Como el fascismo y el comunismo establecen regímenes totalitarios, no pueden dejar de parecerse en sus métodos. Eso es especialmente evidente en el campo de la propaganda política, guiada en ambos totalitarismos por aquello de que “Una pequeña mentira repetida mil veces se convierte en una gran verdad”, máxima que realmente no es de Goebbels, pero que él llevó al más perverso nivel.

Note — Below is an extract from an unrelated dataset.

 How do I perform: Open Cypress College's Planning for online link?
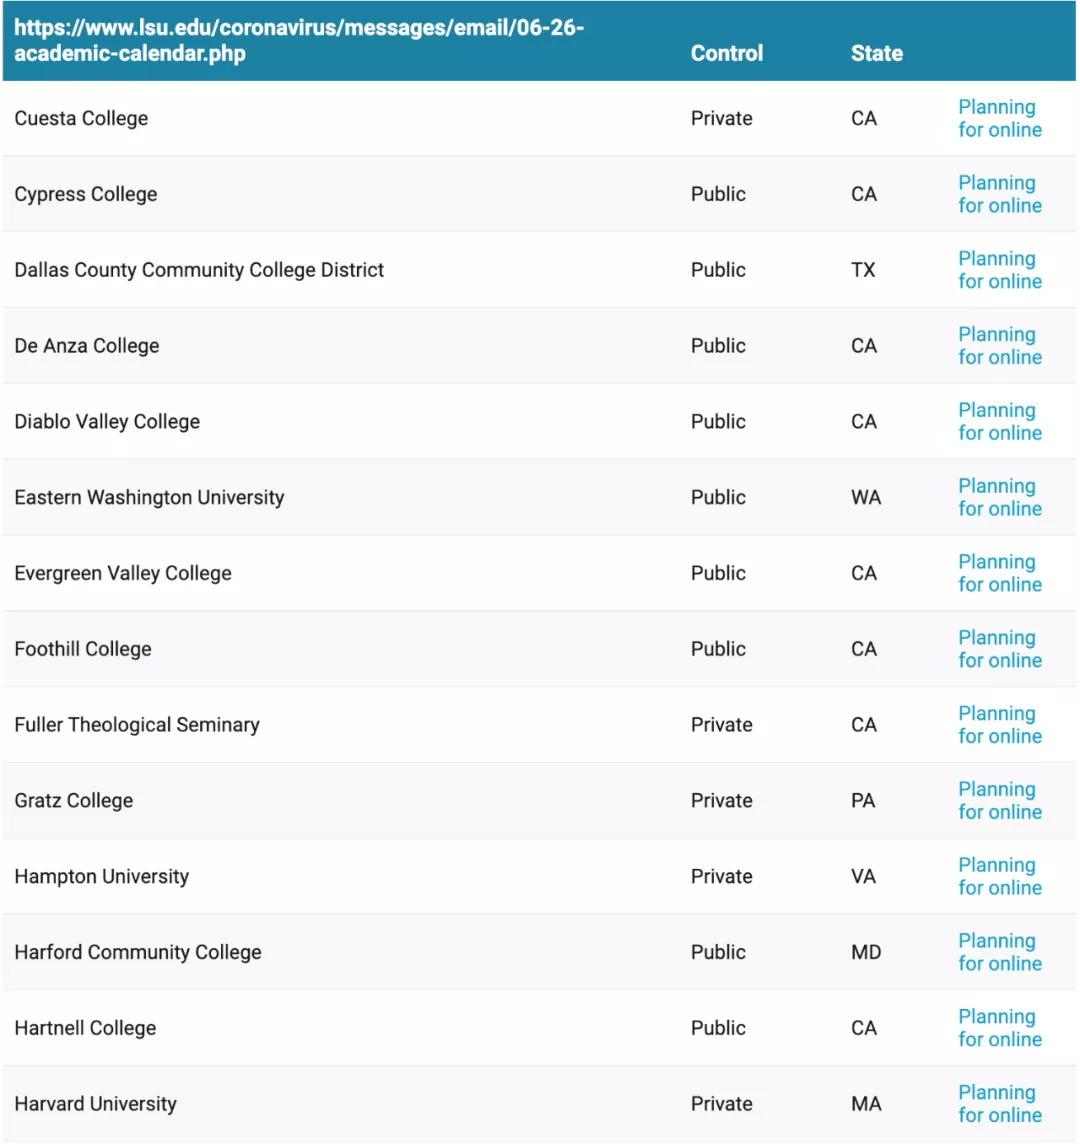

Cuando contemplo la situación actual de Colombia no puedo dejar de pensar, lógicamente, en fascismo, porque hemos llegado a tener una prensa unánime embadurnada, tv saturada de cuñas “pacifistas”, docenas de columnistas y luminarias fletadas para la repetición de consignas, separatas de revistas con “Cien periodistas por la paz”, reportajes, símbolos, palomitas, escarapelas, broches, simposios con bien remunerados conferencistas extranjeros, “conversatorios”, manifestaciones, pancartas, banderas, fundaciones que reciben espléndidos contratos, desprecio por la Constitución, reducción de umbrales, comisiones de “la verdad” (quizá en el sentido de Pravda), y lo más terrorífico, la cátedra para la paz, con ominosos desfiles de párvulos inocentes, agitando banderitas y coreando consignas en todos los municipios de Colombia. Todo esto, costeado ampliamente por el presupuesto nacional y aplaudido por una clase política ávida, oportunista y logrera.


Si esto no es fascismo…


Entonces, el otro “fascismo” no es cosa diferente de un recurso tan engañoso como eficaz, dentro de la ofensiva de la desinformación con que se engaña a los colombianos.